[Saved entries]
────────────────────

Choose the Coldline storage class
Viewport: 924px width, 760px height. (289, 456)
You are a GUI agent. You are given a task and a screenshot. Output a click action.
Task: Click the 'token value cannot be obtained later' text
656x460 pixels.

────────────────────

*GOAL:*
Rescale the listing above by reproducing every line, the requests included, with each number in the answers (the viewport dimensions and the click coordinates) multiplied by 2.4. Round each result to the nearest whole number, rounding halves up.

*WRITTEN SOLUTION:*
Choose the Coldline storage class
Viewport: 2218px width, 1824px height. (694, 1094)
You are a GUI agent. You are given a task and a screenshot. Output a click action.
Task: Click the 'token value cannot be obtained later' text
656x460 pixels.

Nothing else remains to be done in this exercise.